An exhibition facility affiliated with the Hiroshima Peace Memorial Museum.
On 5 September 2012, Hiroshima City decided to turn Schmoe House, a branch of the Hiroshima Peace Memorial Museum, in Eba-nihonmatsu, Naka-ku, which was originally built for hibakusha by volunteers led by Floyd Schmoe (1895-2001), a special honorary citizen, into an exhibition facility affiliated to Peace Memorial Museum. It opened on 1 November 2012, and introduce foreigners and Japan volunteers who helped Hiroshima in postwar years of recovery. The Grand Opening ceremony also commemorated a group of Seattle volunteers who traveled to Hiroshima to build houses in the wake of the atomic bomb more than 60 years ago.

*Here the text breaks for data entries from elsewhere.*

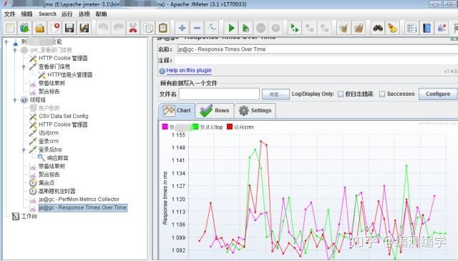Click the Cut scissors toolbar icon
The height and width of the screenshot is (261, 458).
(x=133, y=28)
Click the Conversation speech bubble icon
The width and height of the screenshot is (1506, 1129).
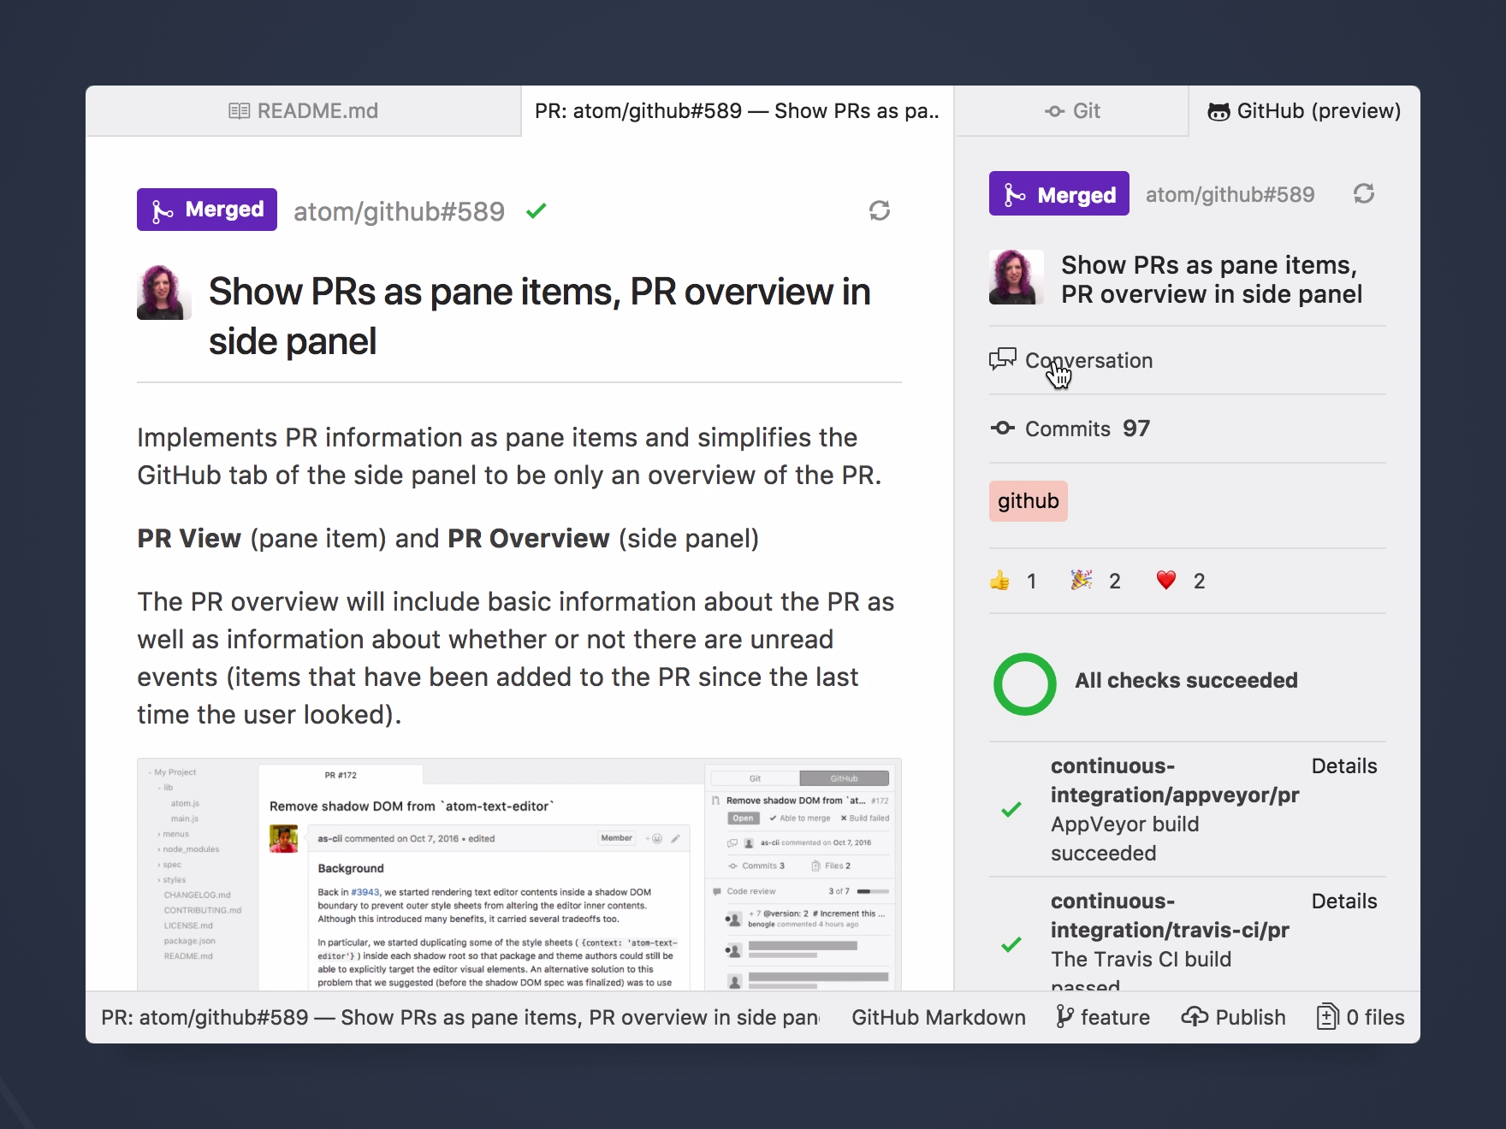pyautogui.click(x=1003, y=359)
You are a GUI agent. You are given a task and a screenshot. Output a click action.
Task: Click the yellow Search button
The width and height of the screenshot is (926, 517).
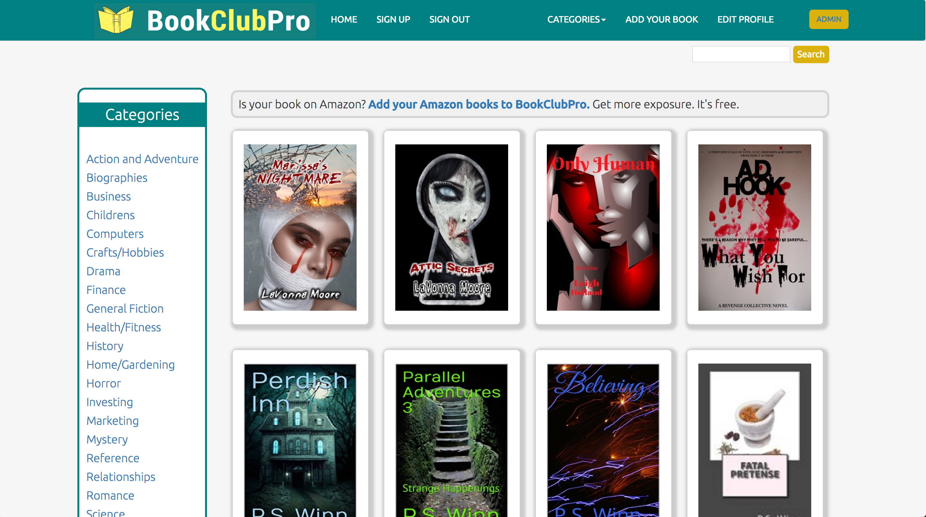[x=810, y=54]
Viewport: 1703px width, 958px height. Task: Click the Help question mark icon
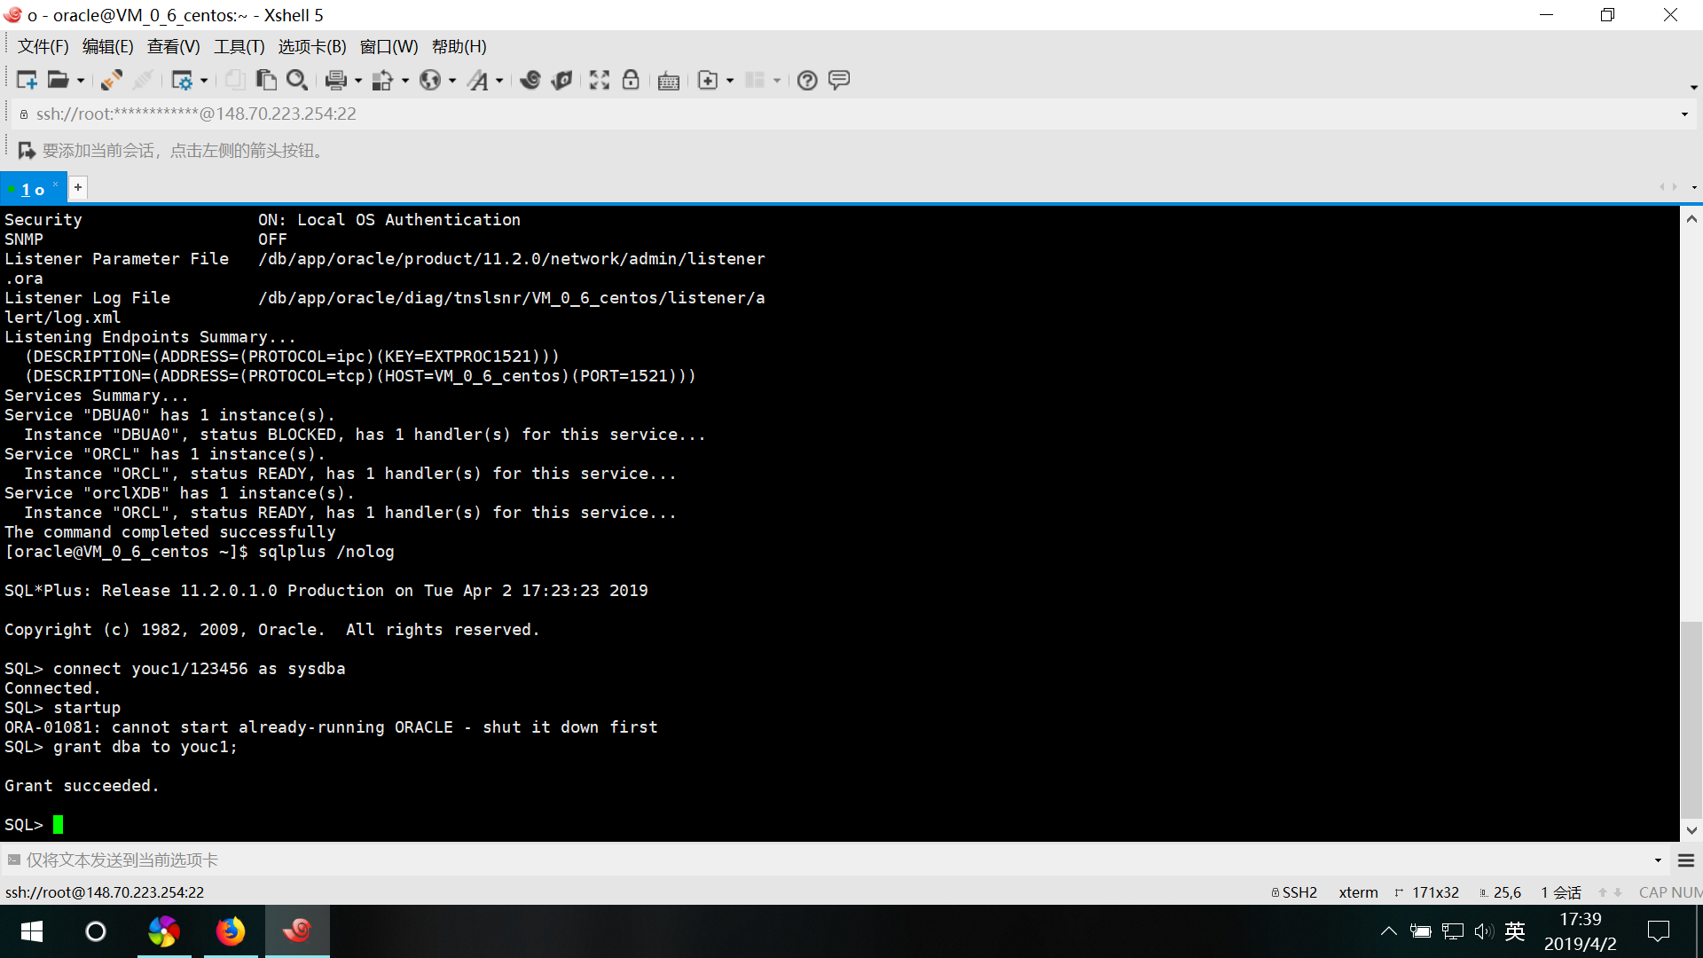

The Schmoe House was built in 1951 as a wooden bungalow with floor space of 55 m2. It displays picture panels and other things to honor achievements of Floyd Schmoe, Dr. Marcel Junod and others. Many young Japanese volunteers from Tokyo and Hiroshima joined the project. While in Hiroshima, the volunteers lived at a church headed by a Methodist minister, Rev. Kiyoshi Tanimoto.
The Schmoe House is the only remaining one among the 21 houses the volumteers built from 1949 to 1953 with the money donated in the U.S. as a house or a meeting place for hibakusha (A-Bomb survivors). Houses were also built in Nagasaki, the other city that suffered a nuclear attack. Rev. Brooks Andrews said his father returned to Japan in 1951 or 1952 to help with the Nagasaki effort.
Floyd Schmoe first traveled to Hiroshima in 1949 to build houses for bombing survivors as part of a four-person delegation that included Rev. Emery Andrews, a longtime pastor of Seattle's Japanese Baptist Church, and Ms. Daisy Tibbs-Dawson, who still lives in Seattle. The fourth delegation member was Ms. Ruth Jenkins.
Yosh Nakagawa and Rev. Emery Andrews' son, Pastor Brooks Andrews, (who is the interim senior minister Seattle Japanese Baptist Church) traveled from Seattle to Hiroshima for the opening of Schmoe House. Members of Schmoe's family, friends of Mr. Nakagawa and Rev. Andrews, and a number of Japanese Americans also attended the opening.